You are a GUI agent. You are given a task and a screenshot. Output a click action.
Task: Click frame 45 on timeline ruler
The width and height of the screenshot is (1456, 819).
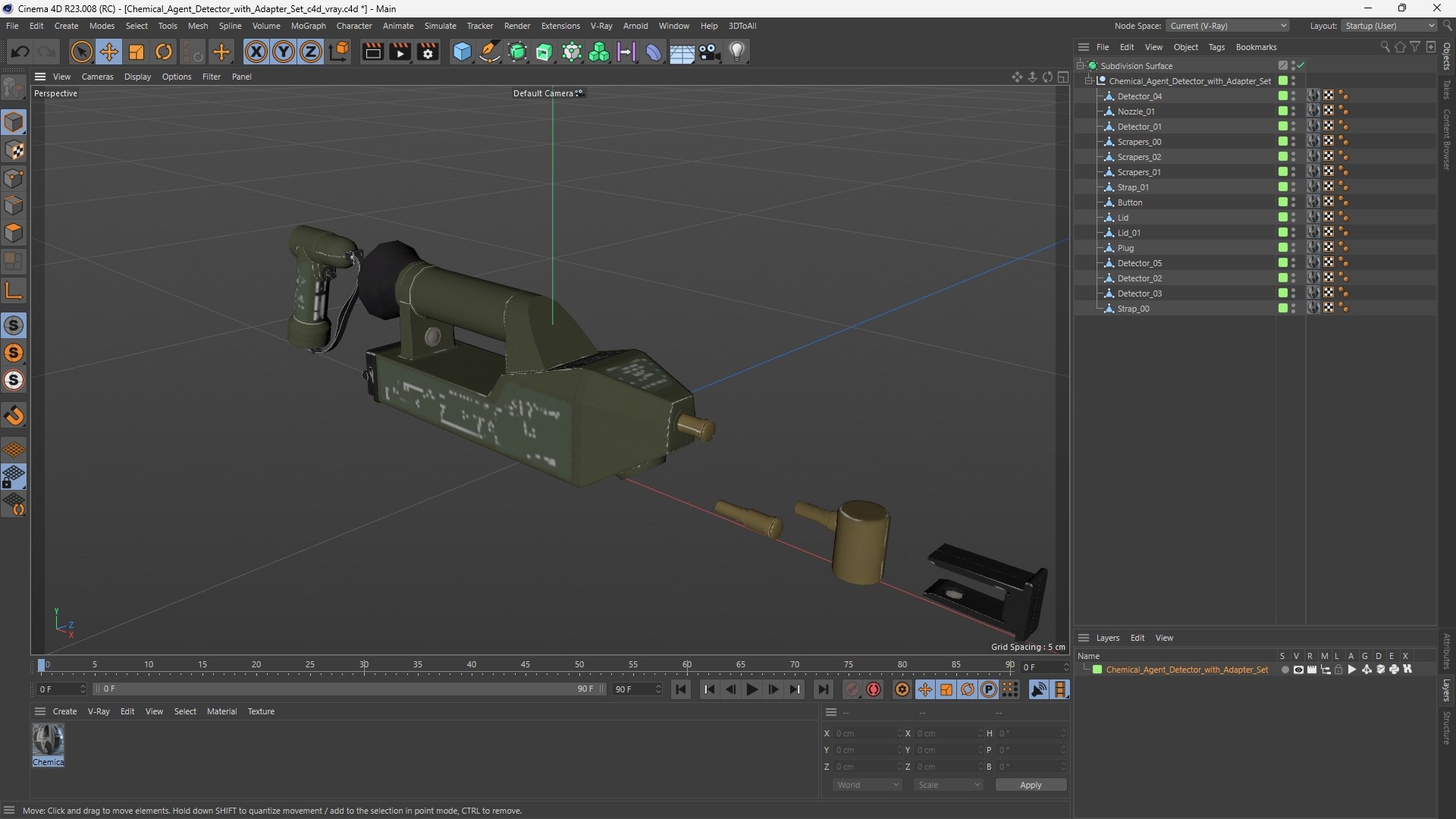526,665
————
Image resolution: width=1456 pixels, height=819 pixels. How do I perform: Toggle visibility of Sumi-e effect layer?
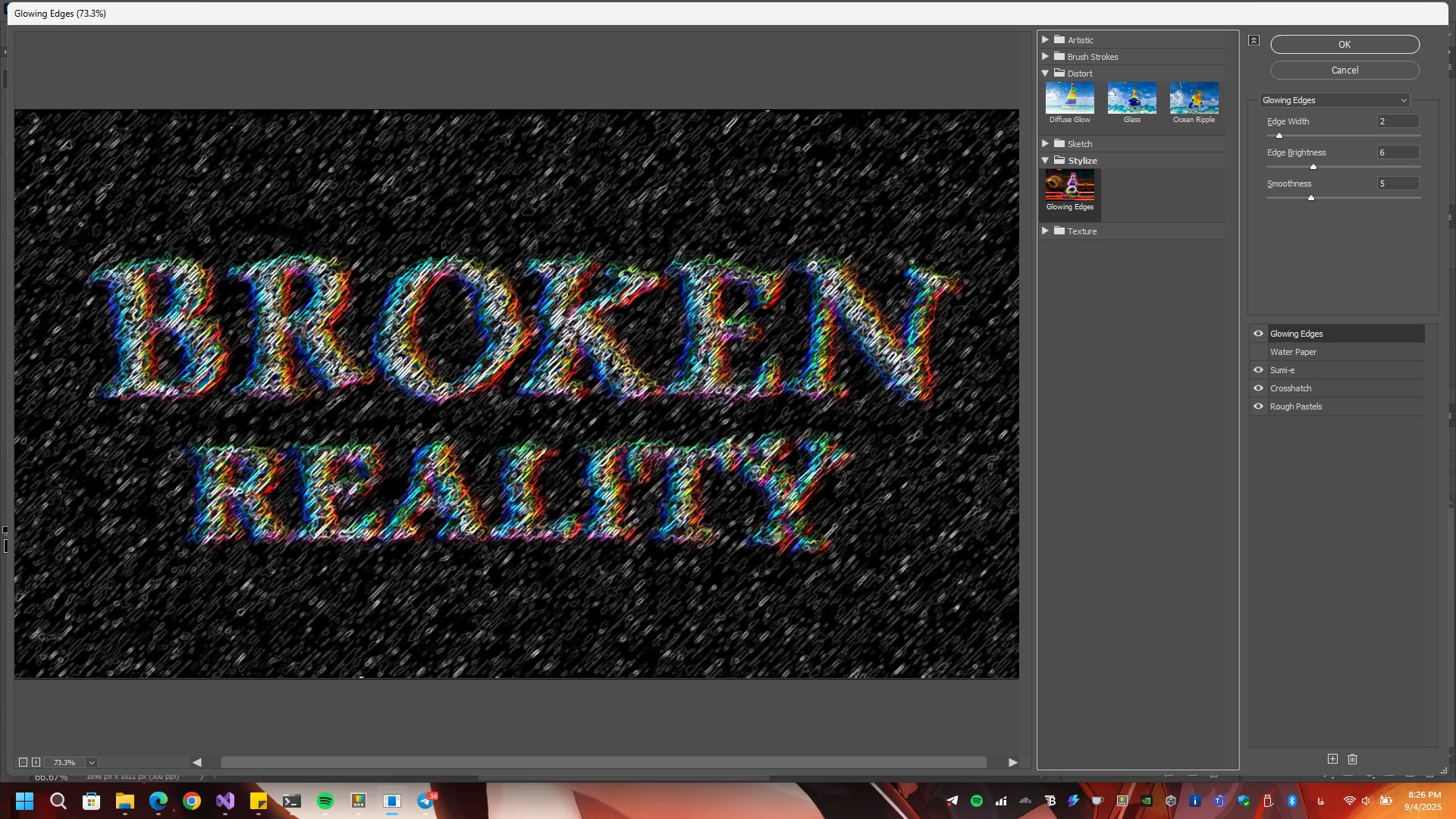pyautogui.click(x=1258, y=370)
————
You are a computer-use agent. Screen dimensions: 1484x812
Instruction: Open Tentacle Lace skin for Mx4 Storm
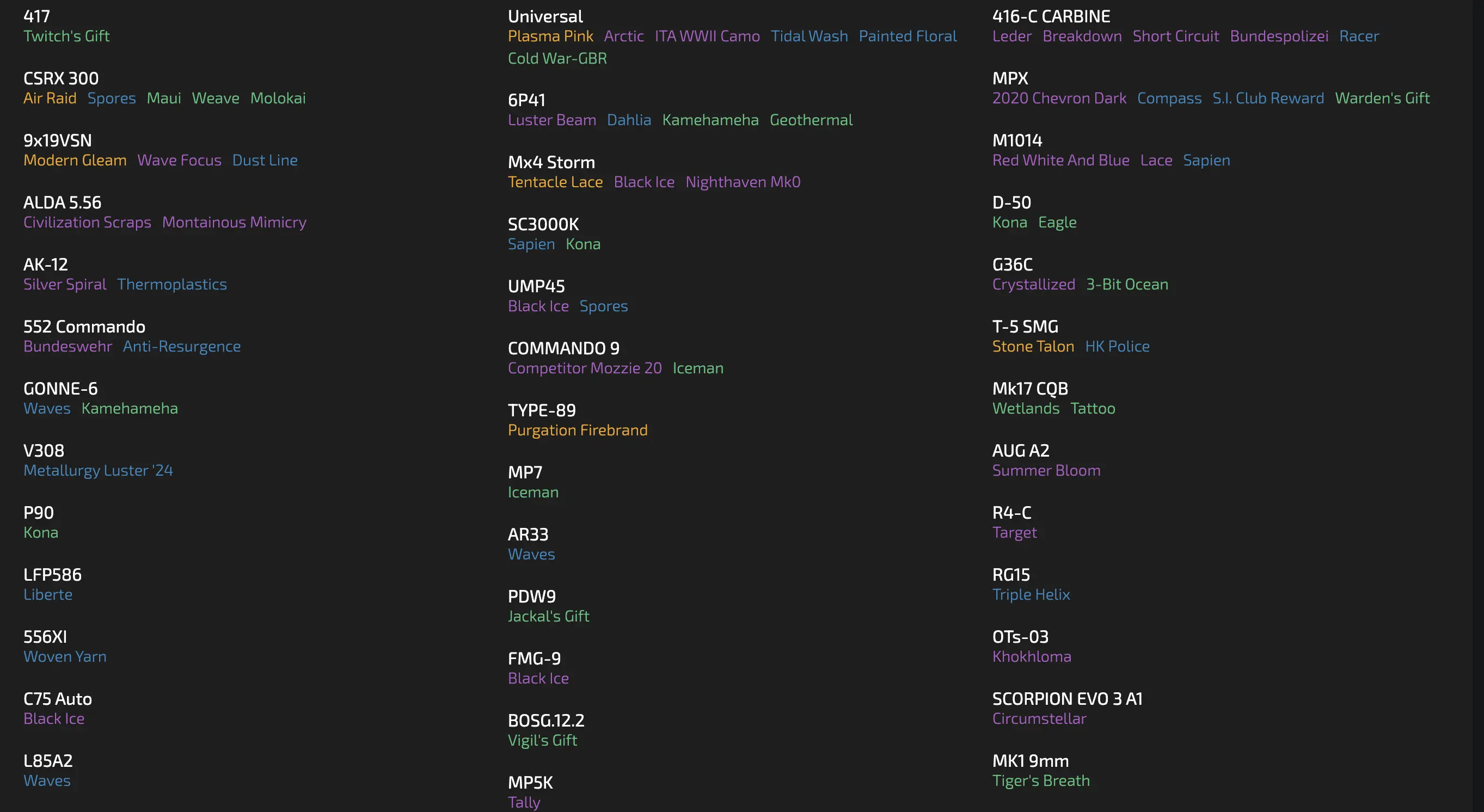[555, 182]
————
Scan the data above for the word "agent". Copy every line in which it is found.

You are a GUI agent. You are given a task and a screenshot. Output a click action.
You are a computer-use agent. Screen dimensions: 1484x812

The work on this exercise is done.